[Data extracts — start]

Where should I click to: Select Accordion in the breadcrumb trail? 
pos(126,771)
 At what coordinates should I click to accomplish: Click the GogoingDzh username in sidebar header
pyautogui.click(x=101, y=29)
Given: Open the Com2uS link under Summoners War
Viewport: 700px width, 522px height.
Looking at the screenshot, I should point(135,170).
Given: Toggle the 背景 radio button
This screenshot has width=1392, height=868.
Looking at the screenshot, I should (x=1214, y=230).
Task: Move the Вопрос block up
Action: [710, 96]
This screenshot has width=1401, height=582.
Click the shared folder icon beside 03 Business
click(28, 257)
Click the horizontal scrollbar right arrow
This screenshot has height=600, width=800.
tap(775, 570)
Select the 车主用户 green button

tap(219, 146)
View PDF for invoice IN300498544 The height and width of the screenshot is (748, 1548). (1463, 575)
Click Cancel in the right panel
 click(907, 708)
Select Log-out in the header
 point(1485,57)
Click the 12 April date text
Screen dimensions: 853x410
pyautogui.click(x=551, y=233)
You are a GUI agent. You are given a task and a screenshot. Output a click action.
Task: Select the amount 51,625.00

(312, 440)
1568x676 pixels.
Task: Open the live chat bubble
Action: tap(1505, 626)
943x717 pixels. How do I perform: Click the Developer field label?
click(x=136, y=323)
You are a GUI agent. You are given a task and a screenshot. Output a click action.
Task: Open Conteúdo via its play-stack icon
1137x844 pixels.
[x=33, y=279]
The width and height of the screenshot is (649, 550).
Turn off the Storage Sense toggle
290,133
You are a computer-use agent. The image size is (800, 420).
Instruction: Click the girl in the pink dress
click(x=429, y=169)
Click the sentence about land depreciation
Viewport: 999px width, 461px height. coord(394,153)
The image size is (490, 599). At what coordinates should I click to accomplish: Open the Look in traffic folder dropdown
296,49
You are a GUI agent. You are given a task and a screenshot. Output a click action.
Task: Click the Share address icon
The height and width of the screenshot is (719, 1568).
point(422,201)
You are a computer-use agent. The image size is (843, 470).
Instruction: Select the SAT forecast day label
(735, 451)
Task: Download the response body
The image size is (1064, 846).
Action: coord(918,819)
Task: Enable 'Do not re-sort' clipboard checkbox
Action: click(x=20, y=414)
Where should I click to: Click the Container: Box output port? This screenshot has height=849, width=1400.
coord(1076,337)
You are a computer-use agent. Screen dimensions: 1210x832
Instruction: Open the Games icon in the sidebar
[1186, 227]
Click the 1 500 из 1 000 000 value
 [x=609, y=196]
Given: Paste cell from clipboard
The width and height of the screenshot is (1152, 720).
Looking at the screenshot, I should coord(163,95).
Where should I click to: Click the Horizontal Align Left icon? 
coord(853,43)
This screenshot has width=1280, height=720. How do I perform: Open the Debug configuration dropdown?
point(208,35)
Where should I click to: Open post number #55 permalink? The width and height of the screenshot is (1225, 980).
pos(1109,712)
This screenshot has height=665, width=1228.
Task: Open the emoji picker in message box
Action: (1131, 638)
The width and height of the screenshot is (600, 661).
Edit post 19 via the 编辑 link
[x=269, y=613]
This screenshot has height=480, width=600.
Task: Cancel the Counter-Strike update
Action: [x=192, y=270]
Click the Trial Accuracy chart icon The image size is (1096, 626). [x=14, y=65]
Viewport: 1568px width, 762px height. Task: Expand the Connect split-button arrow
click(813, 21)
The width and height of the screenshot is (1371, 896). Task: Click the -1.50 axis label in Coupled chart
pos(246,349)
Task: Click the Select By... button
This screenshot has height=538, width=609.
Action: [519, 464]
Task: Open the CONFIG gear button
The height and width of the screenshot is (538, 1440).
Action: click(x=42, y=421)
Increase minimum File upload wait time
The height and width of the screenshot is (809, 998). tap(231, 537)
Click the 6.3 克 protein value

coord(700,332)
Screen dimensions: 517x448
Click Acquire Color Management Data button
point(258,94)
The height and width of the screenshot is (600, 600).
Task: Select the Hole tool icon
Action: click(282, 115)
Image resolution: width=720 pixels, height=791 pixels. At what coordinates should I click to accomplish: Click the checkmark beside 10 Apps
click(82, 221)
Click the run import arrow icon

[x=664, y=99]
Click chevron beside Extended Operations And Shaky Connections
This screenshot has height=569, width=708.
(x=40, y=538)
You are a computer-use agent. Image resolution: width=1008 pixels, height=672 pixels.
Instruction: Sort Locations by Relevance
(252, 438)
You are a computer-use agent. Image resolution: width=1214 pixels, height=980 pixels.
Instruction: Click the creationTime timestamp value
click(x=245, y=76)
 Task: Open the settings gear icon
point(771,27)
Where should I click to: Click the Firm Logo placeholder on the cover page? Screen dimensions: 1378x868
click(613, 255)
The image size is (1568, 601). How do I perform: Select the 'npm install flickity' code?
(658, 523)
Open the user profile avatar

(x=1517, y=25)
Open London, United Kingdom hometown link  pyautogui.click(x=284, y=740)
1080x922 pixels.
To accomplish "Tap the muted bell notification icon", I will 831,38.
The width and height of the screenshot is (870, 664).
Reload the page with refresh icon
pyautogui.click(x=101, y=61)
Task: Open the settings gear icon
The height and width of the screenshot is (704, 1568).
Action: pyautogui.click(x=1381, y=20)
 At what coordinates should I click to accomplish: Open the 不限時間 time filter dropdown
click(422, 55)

[Data extracts — finish]

__Task description__
Write out each line above containing "agent".

__Answer to this exercise__
You are a GUI agent. You are given a task and a screenshot. Output a click action.
You are a GUI agent. You are given a task and a screenshot. Output a click action.
You are a computer-use agent. The image size is (800, 420).
You are a GUI agent. You are given a task and a screenshot. Output a click action.
You are a computer-use agent. The image size is (843, 470).
You are a computer-use agent. Screen dimensions: 1210x832
You are a computer-use agent. Image resolution: width=1008 pixels, height=672 pixels.
You are a computer-use agent. Image resolution: width=1214 pixels, height=980 pixels.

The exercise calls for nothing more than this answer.